• [Activity]:
List, from the lines below, each one with "Almeria" in it.

──────── Given records

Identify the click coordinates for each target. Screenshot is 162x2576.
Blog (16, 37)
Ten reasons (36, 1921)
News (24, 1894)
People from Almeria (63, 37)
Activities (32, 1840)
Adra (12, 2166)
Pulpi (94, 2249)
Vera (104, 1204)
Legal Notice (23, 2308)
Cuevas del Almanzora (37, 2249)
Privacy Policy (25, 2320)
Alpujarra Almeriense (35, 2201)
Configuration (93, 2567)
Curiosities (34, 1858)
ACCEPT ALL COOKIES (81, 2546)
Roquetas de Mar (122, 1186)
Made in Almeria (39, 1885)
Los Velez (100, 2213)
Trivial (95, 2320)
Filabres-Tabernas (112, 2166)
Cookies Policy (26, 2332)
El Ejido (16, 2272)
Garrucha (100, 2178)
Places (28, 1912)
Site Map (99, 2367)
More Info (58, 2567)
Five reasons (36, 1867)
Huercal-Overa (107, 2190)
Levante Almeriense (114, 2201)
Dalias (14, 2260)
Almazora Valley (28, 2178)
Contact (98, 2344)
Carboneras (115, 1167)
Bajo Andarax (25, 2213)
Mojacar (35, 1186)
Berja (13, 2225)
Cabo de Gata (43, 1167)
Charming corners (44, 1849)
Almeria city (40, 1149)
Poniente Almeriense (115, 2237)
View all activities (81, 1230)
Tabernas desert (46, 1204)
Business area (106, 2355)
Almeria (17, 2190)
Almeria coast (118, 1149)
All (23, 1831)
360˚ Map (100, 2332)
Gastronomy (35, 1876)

────────────────
──────── Given records

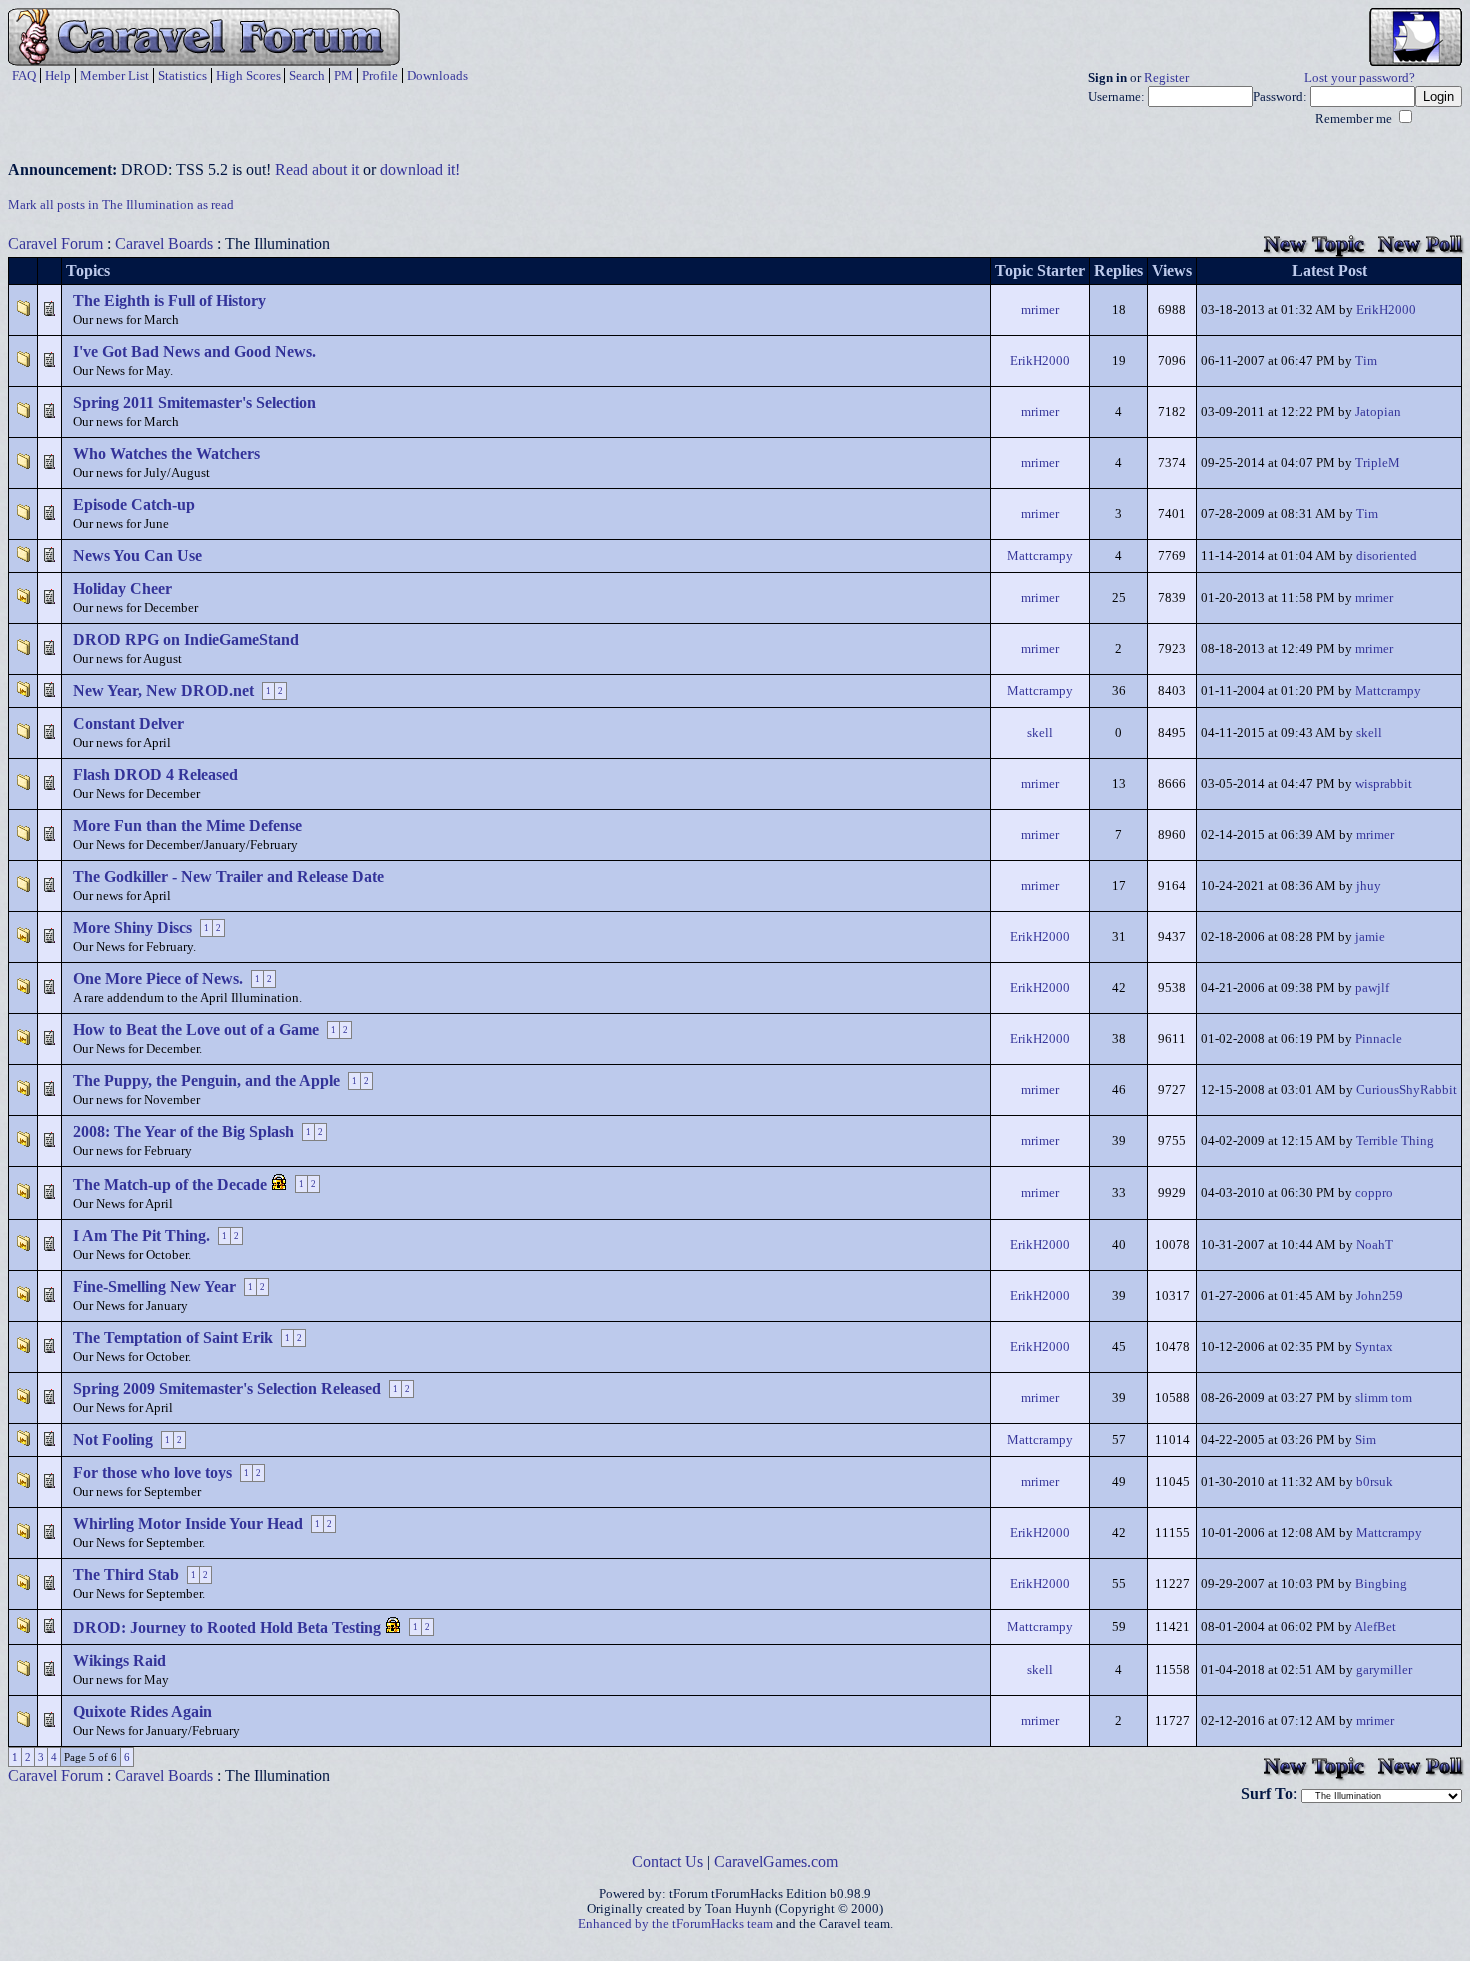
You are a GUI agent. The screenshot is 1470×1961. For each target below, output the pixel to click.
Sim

────────────────

• [Exercise output]:
People from Almeria (63, 37)
Made in Almeria (39, 1885)
Almeria city (40, 1149)
Almeria (17, 2190)
Almeria coast (118, 1149)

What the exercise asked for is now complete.